-- DATASET RECORDS --
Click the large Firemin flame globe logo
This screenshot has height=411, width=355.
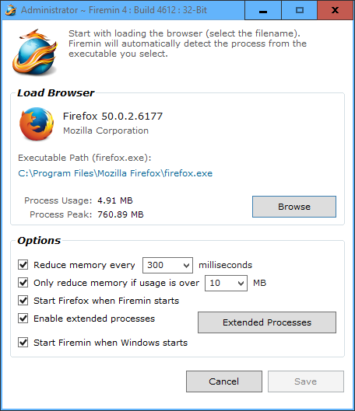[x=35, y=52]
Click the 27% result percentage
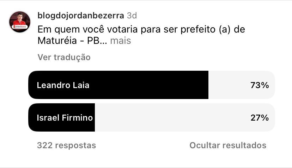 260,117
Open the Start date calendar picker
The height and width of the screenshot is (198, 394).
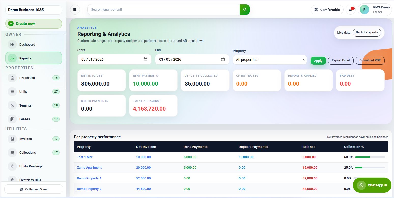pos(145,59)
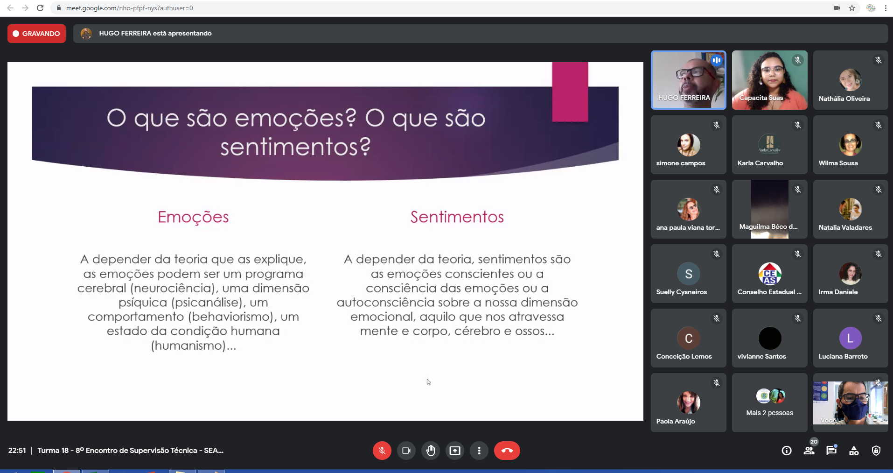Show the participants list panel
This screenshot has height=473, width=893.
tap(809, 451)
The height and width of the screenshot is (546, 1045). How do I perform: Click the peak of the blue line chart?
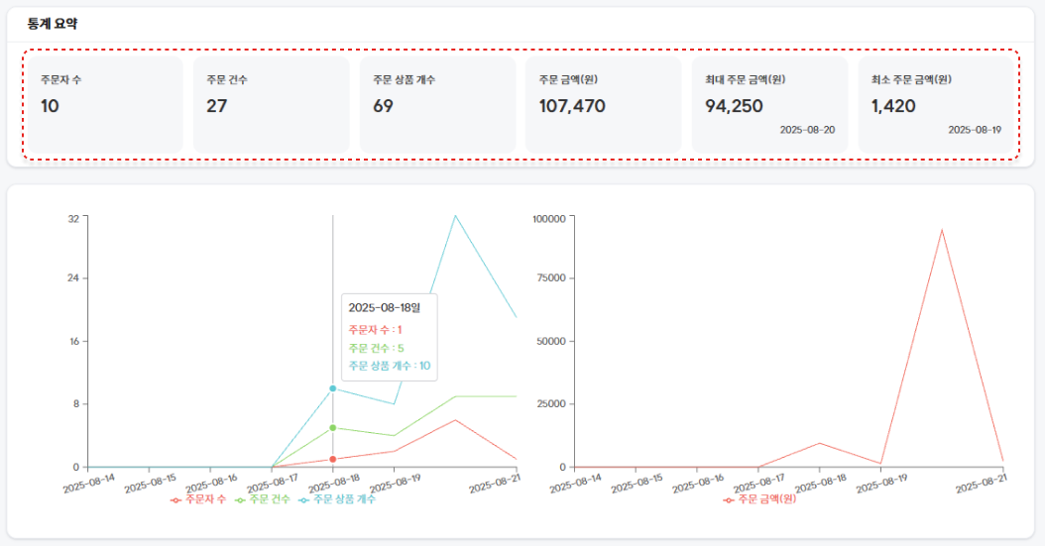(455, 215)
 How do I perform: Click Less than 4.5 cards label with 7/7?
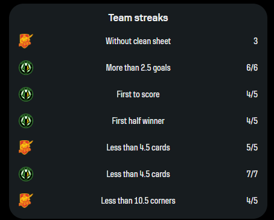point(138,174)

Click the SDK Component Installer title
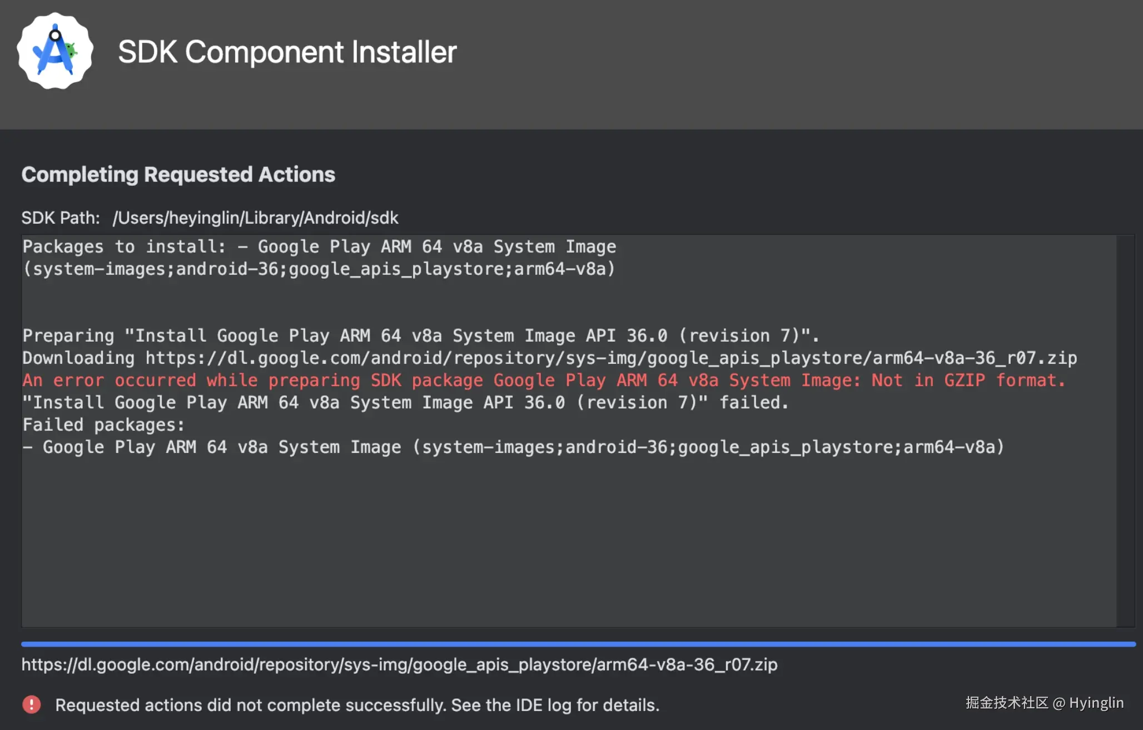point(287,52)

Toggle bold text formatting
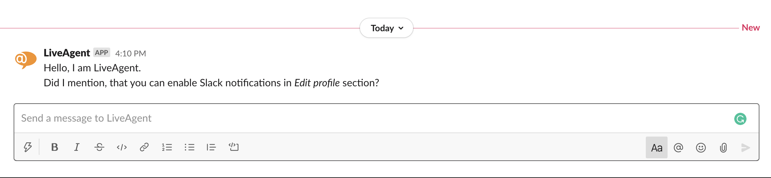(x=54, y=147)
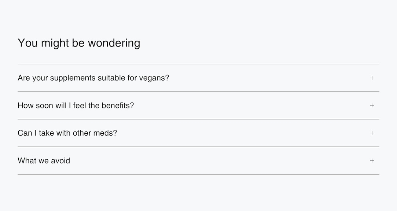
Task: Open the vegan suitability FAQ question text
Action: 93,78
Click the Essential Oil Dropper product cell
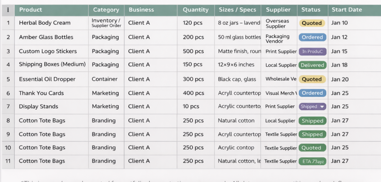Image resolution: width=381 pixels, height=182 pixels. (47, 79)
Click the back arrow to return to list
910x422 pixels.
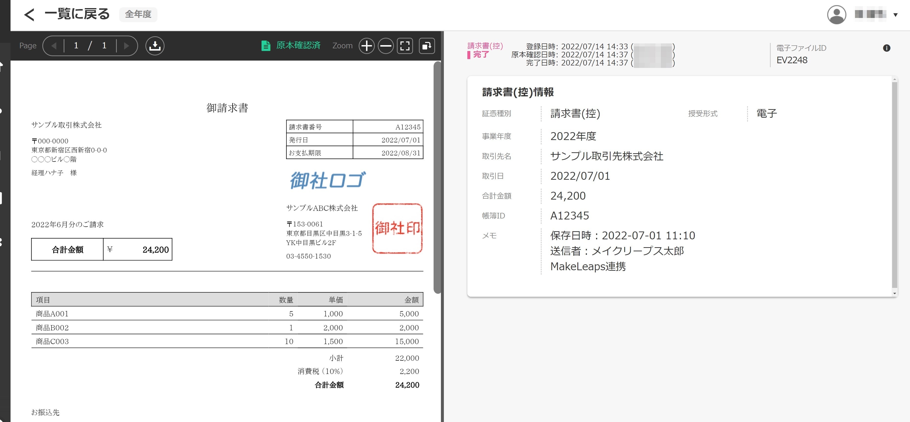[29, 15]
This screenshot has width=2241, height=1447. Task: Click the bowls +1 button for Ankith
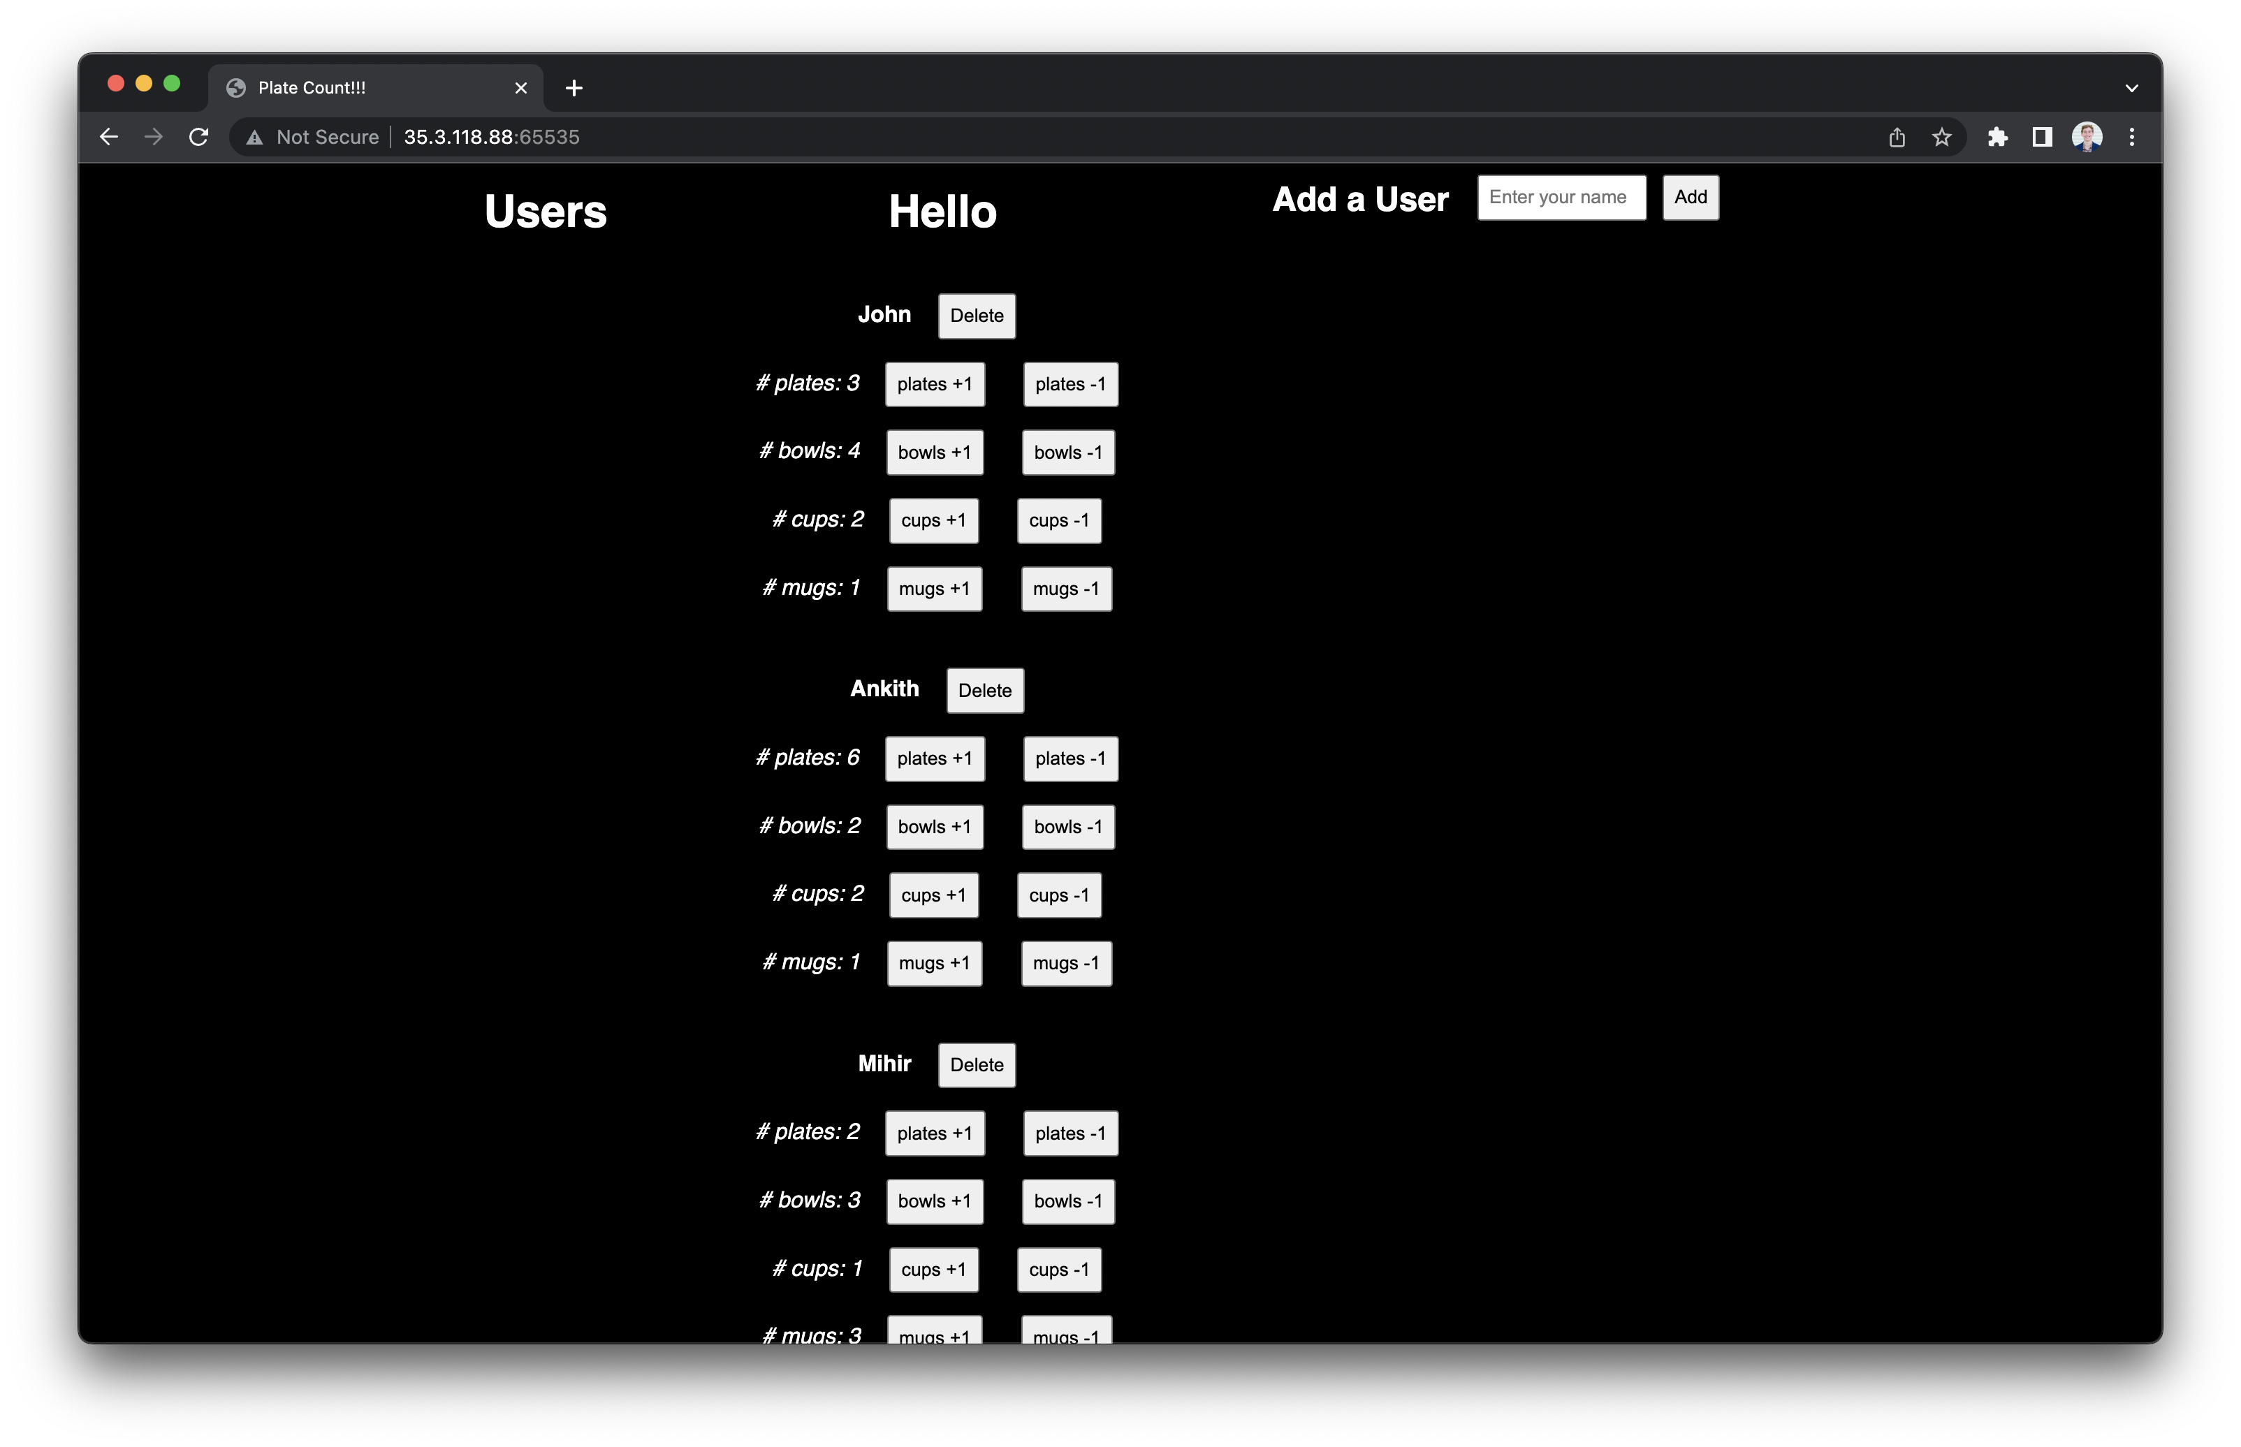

-- WORK TO COMPLETE --
Starting at the line that contains "Click the SDK Component Installer title" and running to the end of the material, repeat the lines with "back arrow" swapped for "left arrow" and nothing else changed. Leave the pictures out.

-- FULL ANSWER --
Click the SDK Component Installer title
point(287,52)

Toggle bold text formatting
(x=54, y=147)
Task: Open the vegan suitability FAQ question text
Action: 93,78
Click the Essential Oil Dropper product cell
Image resolution: width=381 pixels, height=182 pixels. (47, 79)
Click the left arrow to return to list
910x422 pixels.
[29, 15]
This screenshot has width=2241, height=1447. Task: Click the bowls +1 button for Ankith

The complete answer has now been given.